The following table shows the different combinations of CPU extensions and the according configuration for the MARCH and MABI variables. Of course you can also just use a subset of the available extensions (e.g. march=rv32im for a rv32imc CPU).

| Enabled CPU Extension(s)                                          | Toolchain MARCH      |      | Toolchain MABI |
|-------------------------------------------------------------------|----------------------|------|----------------|
| none                                                              | MARCH=-march=rv32i   |      |                |
| CPU_EXTENSION_RISCV_C                                             | MARCH=-march=rv32ic  |      |                |
| CPU_EXTENSION_RISCV_M                                             | MARCH=-march=rv32im  | MABI | = -mabi=ilp32  |
| CPU_EXTENSION_RISCV_C<br>CPU_EXTENSION_RISCV_M                    | MARCH=-march=rv32imc |      |                |
| CPU_EXTENSION_RISCV_E                                             | MARCH=-march=rv32e   |      |                |
| CPU_EXTENSION_RISCV_E<br>CPU_EXTENSION_RISCV_C                    | MARCH=-march=rv32ec  |      |                |
| CPU_EXTENSION_RISCV_E<br>CPU_EXTENSION_RISCV_M                    | MARCH=-march=rv32em  | MABI | = -mabi=ilp32e |
| CPU_EXTENSION_RISCV_E CPU_EXTENSION_RISCV_C CPU_EXTENSION_RISCV_M | MARCH=-march=rv32emc |      |                |



The toolchain always supports the privileged instructions (like ECALL or CSR access instructions) regardless of the MARCH or MABI configuration. However, the compiler will not generate the according instructions by itself. Privileged instructions are only used when explicitly coded as inline assembly or when using according libraries. When the CPU\_EXTENSION\_RISCV\_Zicsr extension is not synthesized, all these instructions will behave like NOPs. Instructions returning data will always return zero.



When using the embedded CPU mode (CPU\_EXTENSION\_RISCV\_E generic set true) a C-library, which was compiled for the ilp32e ABI, is required.



The CSR access and the instruction fence extensions (CPU\_EXTENSION\_RISCV\_Zicsr and CPU\_EXTENSION\_RISCV\_Zifencei) is supported by all toolchain configurations and all ABIs and need no further makefile configuration.

### 5.9. Building a Non-Volatile Application (Program Fixed in IMEM)

The purpose of the bootloader is to allow an easy and fast update of the application being currently executed.

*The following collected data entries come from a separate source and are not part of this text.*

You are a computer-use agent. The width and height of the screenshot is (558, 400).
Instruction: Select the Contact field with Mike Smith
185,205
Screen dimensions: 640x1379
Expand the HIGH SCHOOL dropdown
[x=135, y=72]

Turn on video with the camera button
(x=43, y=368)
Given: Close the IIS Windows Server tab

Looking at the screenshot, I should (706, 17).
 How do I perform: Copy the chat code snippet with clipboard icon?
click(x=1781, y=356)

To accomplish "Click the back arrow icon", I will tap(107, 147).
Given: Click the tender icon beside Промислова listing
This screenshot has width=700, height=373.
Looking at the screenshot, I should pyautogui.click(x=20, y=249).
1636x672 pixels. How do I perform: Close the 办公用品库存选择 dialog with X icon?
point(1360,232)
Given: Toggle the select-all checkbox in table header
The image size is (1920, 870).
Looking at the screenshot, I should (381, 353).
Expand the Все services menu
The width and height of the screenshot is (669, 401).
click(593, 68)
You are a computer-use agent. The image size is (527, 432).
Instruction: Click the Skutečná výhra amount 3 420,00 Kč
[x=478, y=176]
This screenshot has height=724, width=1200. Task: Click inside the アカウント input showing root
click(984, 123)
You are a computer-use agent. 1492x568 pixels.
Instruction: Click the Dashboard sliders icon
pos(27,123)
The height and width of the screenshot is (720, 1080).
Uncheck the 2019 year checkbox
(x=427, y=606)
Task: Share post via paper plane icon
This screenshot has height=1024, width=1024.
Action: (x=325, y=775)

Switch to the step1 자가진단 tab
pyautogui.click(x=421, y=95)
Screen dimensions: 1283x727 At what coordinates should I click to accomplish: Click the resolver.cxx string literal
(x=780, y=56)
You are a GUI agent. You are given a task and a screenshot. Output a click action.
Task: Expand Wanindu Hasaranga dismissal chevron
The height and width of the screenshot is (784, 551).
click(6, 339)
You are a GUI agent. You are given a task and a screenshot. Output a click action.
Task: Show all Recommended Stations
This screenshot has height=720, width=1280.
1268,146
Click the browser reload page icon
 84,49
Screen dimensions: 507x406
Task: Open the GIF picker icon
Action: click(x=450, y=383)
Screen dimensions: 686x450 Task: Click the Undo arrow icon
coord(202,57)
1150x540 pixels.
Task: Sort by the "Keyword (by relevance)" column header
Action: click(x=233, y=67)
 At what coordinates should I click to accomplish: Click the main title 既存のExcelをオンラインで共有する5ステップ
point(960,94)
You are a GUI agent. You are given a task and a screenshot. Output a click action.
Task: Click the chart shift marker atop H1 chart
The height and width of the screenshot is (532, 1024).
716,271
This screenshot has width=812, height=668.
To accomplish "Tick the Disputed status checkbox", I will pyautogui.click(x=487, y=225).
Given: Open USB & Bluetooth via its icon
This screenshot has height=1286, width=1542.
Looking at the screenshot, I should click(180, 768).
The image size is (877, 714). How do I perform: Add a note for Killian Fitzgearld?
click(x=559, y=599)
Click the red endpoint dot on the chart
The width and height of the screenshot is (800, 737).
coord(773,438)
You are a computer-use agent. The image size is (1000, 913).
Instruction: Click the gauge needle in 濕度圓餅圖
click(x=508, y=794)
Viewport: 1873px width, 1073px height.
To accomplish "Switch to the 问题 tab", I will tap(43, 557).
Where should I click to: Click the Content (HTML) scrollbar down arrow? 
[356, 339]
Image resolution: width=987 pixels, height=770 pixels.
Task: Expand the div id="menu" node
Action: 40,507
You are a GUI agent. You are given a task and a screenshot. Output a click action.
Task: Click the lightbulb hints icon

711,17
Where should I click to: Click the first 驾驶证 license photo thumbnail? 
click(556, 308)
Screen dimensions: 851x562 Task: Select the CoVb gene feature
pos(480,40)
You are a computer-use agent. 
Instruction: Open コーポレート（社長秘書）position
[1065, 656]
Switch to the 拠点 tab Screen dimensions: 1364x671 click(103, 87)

But maybe at some time your project has become mature and you want to actually embed your processor including the application. Of course you can store the executable to the SPI flash and let the bootloader fetch and execute it a system start. But if you don't have an SPI flash available or you want a really fast start of your applications, you can directly implement your executable within the processor internal instruction memory. When using this approach, the bootloader is no longer required. To have your application to permanently reside in the internal instruction memory, follow the upcoming steps.



This works only for the internal instruction memory. Also make sure that the memory components the IMEM is mapped to support an initialization via the bitstream.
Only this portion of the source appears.